The following is a quotation of the appropriate paragraphs of 35 U.S.C. 102 that form the basis for the rejections under this section made in this Office action:
A person shall be entitled to a patent unless –

(a)(1) the claimed invention was patented, described in a printed publication, or in public use, on sale, or otherwise available to the public before the effective filing date of the claimed invention.


Claim(s) 1-5, 8-15 is/are rejected under 35 U.S.C. 102(a)(1) as being anticipated by Ristoski et al. (Feature Selection in Hierarchical Feature Spaces)

Regarding claim 1
Ristoski teaches
A non-transitory computer-readable storage medium storing a feature selection program that causes at least one computer to execute a process, the process comprising:
(Ristoski [sec(s) 5.2] “The proposed approach for feature selection, as well as all other related approaches, were implemented in a separate operator as part of the RapidMiner Linked Open Data extension. All experiments were run using standard laptop computer with 8GB of RAM and Intel Core i7-3540M 3.0GHz CPU. The RapidMiner processes and datasets used for the evaluation can be found online”;)

specifying a feature of a superordinate concept that has a feature included in a feature set as a subordinate concept; and
(Ristoski [fig(s) 1] [sec(s) 2] “For most problems, we expect the optimal features to be somewhere in the middle of the hierarchy, while the most general features are often too general for predictive models, and the most specific ones are too specific. The hierarchy level of the most valuable features depends on the task at hand. Fig. 1 shows a small part of the hierarchical feature space extracted for dataset Sports Tweets T (see section 5.1). If the task is to classify tweets into sports and non sports related, the optimal features are those in the upper rectangle, if the task is to classify them by different kinds of sports, then the features in the lower rectangle are more valuable.” [sec(s) 4] “The initial selection algorithm is shown in Algorithm 1. The algorithm takes as input the feature hierarchy H, the initial feature set F, a relevance similarity threshold t, and the relevance similarity measure s to be used by the algorithm.

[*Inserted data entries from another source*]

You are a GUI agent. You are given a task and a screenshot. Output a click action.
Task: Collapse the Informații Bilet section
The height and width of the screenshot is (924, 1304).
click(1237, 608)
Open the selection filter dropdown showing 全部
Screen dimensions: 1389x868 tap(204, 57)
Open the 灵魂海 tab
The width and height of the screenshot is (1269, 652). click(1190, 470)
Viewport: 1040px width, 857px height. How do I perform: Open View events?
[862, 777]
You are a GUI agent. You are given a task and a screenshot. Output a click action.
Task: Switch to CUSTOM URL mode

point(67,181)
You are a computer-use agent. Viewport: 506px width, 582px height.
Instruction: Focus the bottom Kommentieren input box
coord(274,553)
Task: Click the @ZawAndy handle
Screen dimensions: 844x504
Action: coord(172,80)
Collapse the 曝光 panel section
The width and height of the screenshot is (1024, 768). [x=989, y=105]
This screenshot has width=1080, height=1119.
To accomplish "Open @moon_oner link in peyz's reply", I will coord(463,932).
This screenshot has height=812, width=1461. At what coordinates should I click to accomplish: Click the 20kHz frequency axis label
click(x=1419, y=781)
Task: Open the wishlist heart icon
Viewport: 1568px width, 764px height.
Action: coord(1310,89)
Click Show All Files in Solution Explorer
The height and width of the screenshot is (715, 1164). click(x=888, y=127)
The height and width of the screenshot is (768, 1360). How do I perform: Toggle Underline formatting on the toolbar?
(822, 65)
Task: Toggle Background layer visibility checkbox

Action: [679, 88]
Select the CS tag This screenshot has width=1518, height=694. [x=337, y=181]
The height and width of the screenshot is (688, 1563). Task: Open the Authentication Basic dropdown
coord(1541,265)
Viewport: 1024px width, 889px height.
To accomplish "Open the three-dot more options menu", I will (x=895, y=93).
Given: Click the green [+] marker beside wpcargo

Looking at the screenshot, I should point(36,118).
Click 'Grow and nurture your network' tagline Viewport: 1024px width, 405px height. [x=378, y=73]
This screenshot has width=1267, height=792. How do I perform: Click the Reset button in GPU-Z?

The relevance similarity threshold is used to decide whether two features would be similar enough, thus it controls how many nodes from different levels in the hierarchy will be merged. The algorithm starts with identifying the leaf nodes of the feature hierarchy. Then, starting from each leaf node l, it calculates the relevance similarity value between the current node and its direct ascendants d. The relevance similarity value is calculated using the selected relevance measure s. If the relevance similarity value is greater or equal to the similarity thresh old t, then the node from the lower level of the hierarchy is removed from the feature space F. Also, the node is removed from the feature hierarchy H, and the paths in the hierarchy are updated accordingly. For the next iteration, the direct ascendants of the current node are added in the list L.”;)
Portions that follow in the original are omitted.